Vendo correr-te o pranto
Na hora em que parti,
- Como me amavas tanto -
Ao dar-te o "adeus", sorri. 

Ouvi, quando voltei:
"Já te não amo, não"
Era verdade , e então
- Vendo-te rir - , chorei 

(Manuel da Silva Gaio)

Este ano, com a comemoração dos 50 anos do 25 de abril teve lugar fados com letras de protesto/denúncia como a Trova do vento que passa, com letra de António Portugal e Manoel Alegre.

Pergunto aos rios que levam
Tanto sonho à flor das águas
E os rios não me sossegam
Levam sonhos deixam mágoas
Pergunto à gente que passa
Por que vai de olhos no chão
Silêncio é tudo o que tem
Quem vive na servidão 

Há quem te queira ignorada
E fale pátria em teu nome.
Eu vi-te crucificada
Nos braços negros da fome 

E em toda Serenata Monumental há as canções da despedida. São as Balada da nostalgia, Balada da despedida e Balada de Coimbra. Todas versam sobre o encerramento dos tempos universitários e para muitos, implica a despedida da cidade também. Lágrimas lavam a Sé Velha numa noite emocionante ao som das guitarras portuguesas.

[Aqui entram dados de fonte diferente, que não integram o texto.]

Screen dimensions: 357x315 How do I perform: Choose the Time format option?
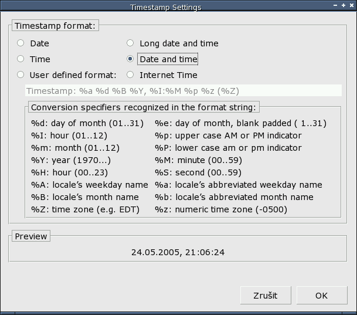click(x=21, y=59)
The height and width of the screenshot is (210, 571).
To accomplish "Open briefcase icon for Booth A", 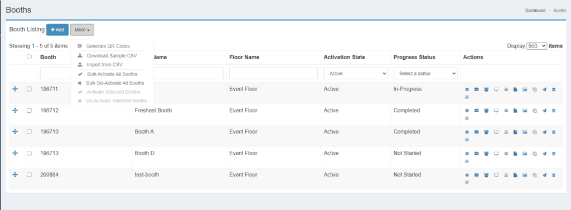I will [476, 132].
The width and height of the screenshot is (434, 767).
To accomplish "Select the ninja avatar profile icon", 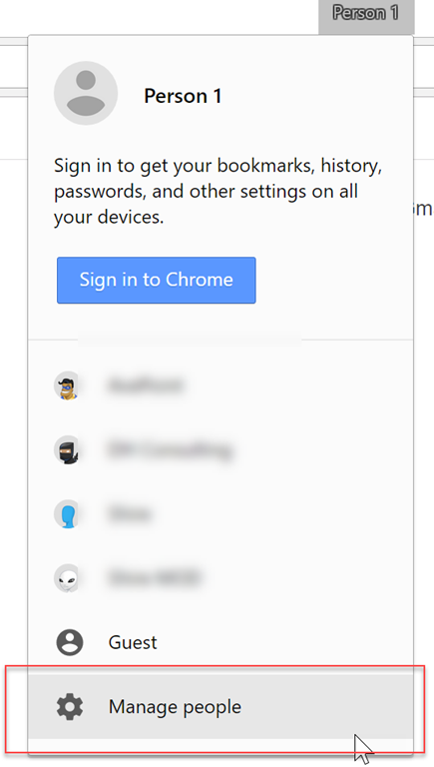I will click(x=67, y=449).
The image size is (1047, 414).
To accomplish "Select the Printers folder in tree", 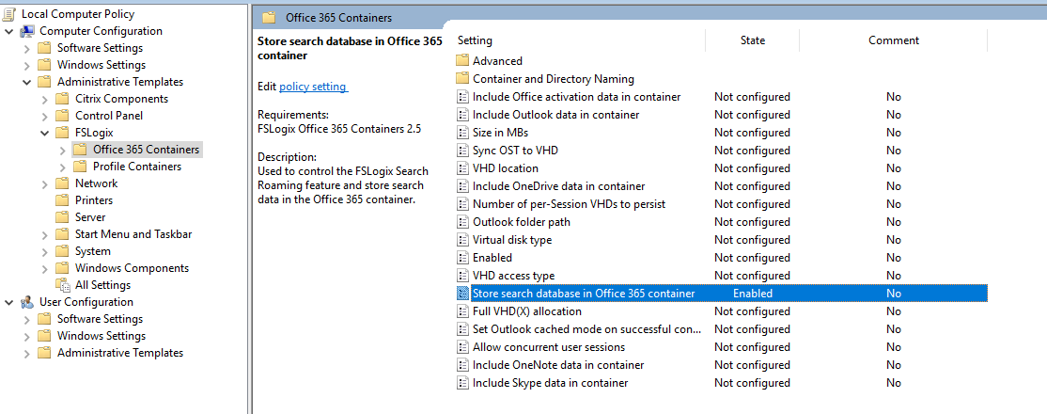I will (x=93, y=200).
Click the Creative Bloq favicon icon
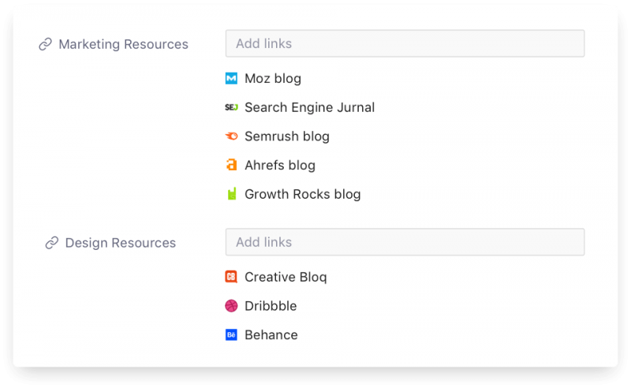This screenshot has width=631, height=388. 231,277

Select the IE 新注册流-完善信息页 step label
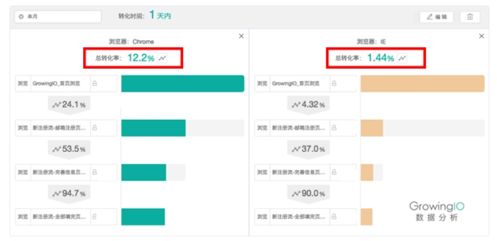click(299, 172)
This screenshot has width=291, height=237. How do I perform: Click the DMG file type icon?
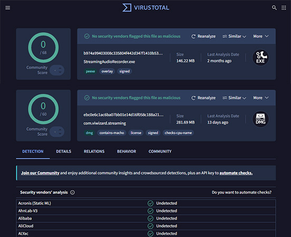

Tamanha comoção marca o início das festividades da Queima das Fitas, e depois, o cortejo e o ritual são pura animação e euforia.

A Coimbra dos universitários, dos fados, do Mondego, da saudade continua ano após ano reforçando a tradição com seus cantos e encantos. 

No livro Coimbra em palavras (2018), Wagner Merije descreveu: repleta de “imensitudes”, Coimbra mantêm a sua magia de outrora como poucos lugares no mundo, numa sensação constante de “seja eterno enquanto dure”. Feita de passado e de presente, este lugar propaga poesia, histórias e memórias de personagens intrigantes, nobres, plebeus, de gente como a gente, serenatas, bebedeiras e amores mil.

Adriana Calcanhoto, Embaixadora da Língua Portuguesa na UC, também cantou Coimbra em Corre o Munda:

Não existe rima para ti Coimbra
Nem achei palavra para explicar-te
Não existe rima para ti Coimbra
Nem achei palavra para decifrar-te 

Não permita a Deus que eu morra sem voltar
A flanar-te sob o céu cinza
A encher-me os olhos com o rio raso que te serpenteia
Por onde vagueia tua compositora sem eira nem beira
Corre o Munda 

Coimbra exala inspiração e os poetas a cantam em seus versos, como se a cidade fosse feita de letras abraçadas a notas musicais. Sente-se Coimbra na vibração de todas as suas canções, das suas ruas que lembram as Minas Gerais e mais uma vez é aquela saudade (no caso, para mim)...

Viver Coimbra é assim, em cada canto uma canção.